When using "read.csv," follow it directly (no spaces) with parentheses that contain the full name of the file being uploaded. In the example above, the syntax is "read.csv("C:\\Users\\nameredacted\\Desktop\\illinois_census_by_county.csv")". This provides several challenges, especially if you're not used to dealing with file paths, so let's walk through it.

First, the filename needs to be in quotation marks (either double or single will work).
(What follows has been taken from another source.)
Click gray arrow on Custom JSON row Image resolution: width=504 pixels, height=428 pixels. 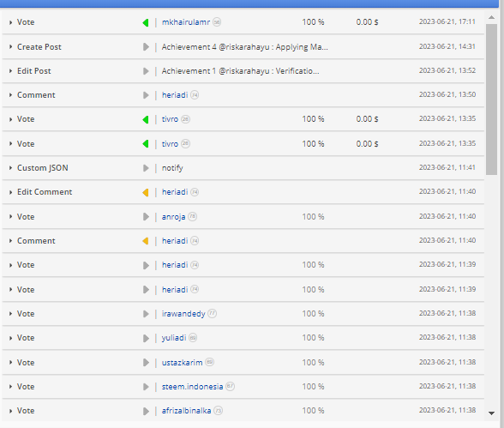pyautogui.click(x=146, y=168)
Second, in addition to the filename, we'll need to tell R where the file is located on the hard drive. One way to do this, as shown above, is to include the full file path with the filename. The file path is like an address in words that tells the computer's operating system how to find the file. On a Windows machine, the path can be found by right-clicking the file icon, and selecting "Properties." You'll see the file path, minus the name of the file, in the "General" tab, labeled "location." The full file name will be this path plus the name of the file (make sure to include the ".csv" at the end). On a Mac, you can copy the full file path by right-clicking on the file or folder in the Mac Finder. While in the right-click menu, hold down the option key. The right-click menu will then reveal an option to "Copy "filename" as Pathname."
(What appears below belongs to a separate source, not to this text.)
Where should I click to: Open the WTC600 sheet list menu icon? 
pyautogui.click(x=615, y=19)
Another issue for Windows users is that the names of the directories in the filepath will be separated by backslash ("\") characters. Unfortunately, like many other programming languages, the backslash has a special meaning in R: it is used to designate escape characters. When supplying R with a file path in Windows, every backslash must be doubled (as shown above).
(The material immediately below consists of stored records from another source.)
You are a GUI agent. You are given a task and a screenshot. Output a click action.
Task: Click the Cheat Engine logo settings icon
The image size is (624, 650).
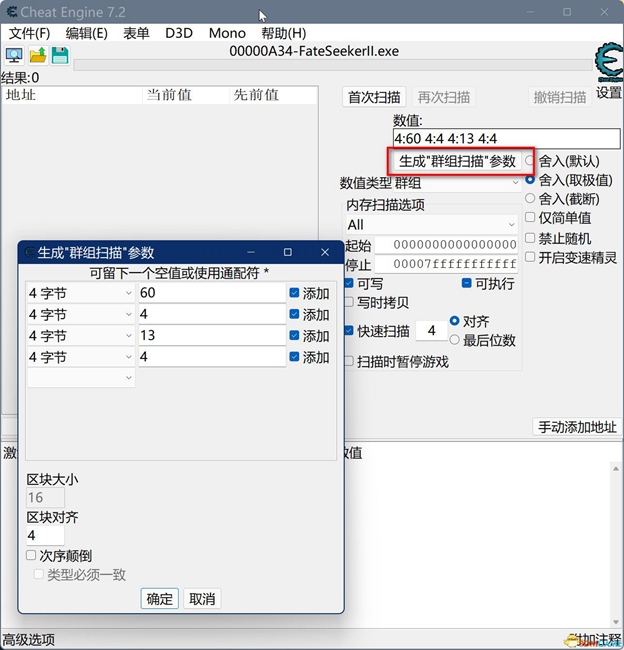[x=608, y=64]
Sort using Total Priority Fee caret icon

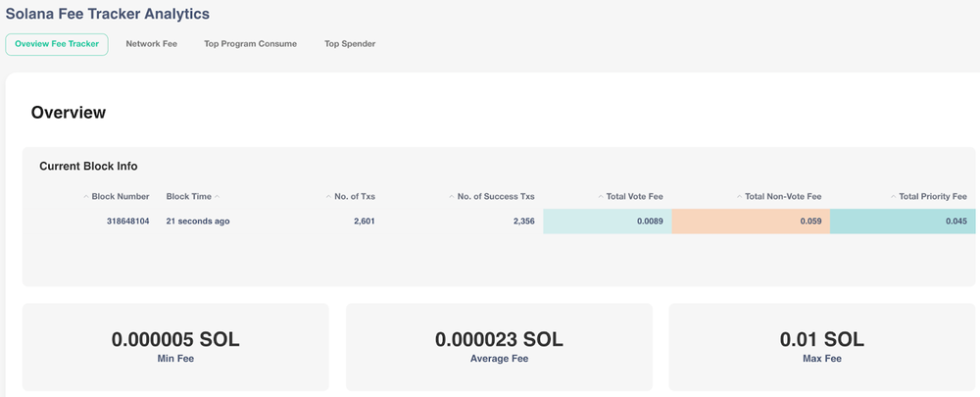(893, 197)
There are times when giving the full file path might be desirable, but in most cases a short cut can be taken. R allows us to define a working directory that will act as a default file path. To set the working directory click "File"->"Change Dir," select the folder where the data is located and click "OK." When the working directory is set to the folder that contains the data to be imported, the read.csv command will need only the filename between the quotation marks.

After successfully executing the "read.csv" command, the data stored in the csv file will rush through the screen, but to actually use the Data, it will need to be stored in a variable.

In R, a variable can hold any type or size of data and can have any name that isn't already a command in R (most nouns will work). Since this data involves educational attainment,  "educ" was chosen as its name. To store the CSV's contents in "educ," use the same command as before (tip: hitting the up arrow scrolls backwards through previously executed commands) but precede it with "educ<-." The "<-" is called the assignment operator. Think of it as a directional arrow that tells R, "this data goes here." The syntax here is "educ<-read.csv("fullfilepathoffile")", then "educ" to ensure it read in correctly.

That Data goes here

Notice, in the above example, that once the CSV is stored as a variable, the variable name can be used to display the variables contents. Just typing the variable name can be a good way to check that the "read" function executed properly.

Other Filetypes

Of course, CSV is far from the only filetype out there for formatting data. R also has commands that automatically read data from tab separated value (TSV) files and HTML tables. R can deal with other filetypes manually using the 'scan' and 'readlines' functions (The R Cookbook, Chapter 4 provides easy to follow instructions for these functions, see the Recommended Resources section of this guide). Functions for easily importing most data formats (including XML and files created with/for SPSS, SAS, and Stata) can also be downloaded through the R project's packages page.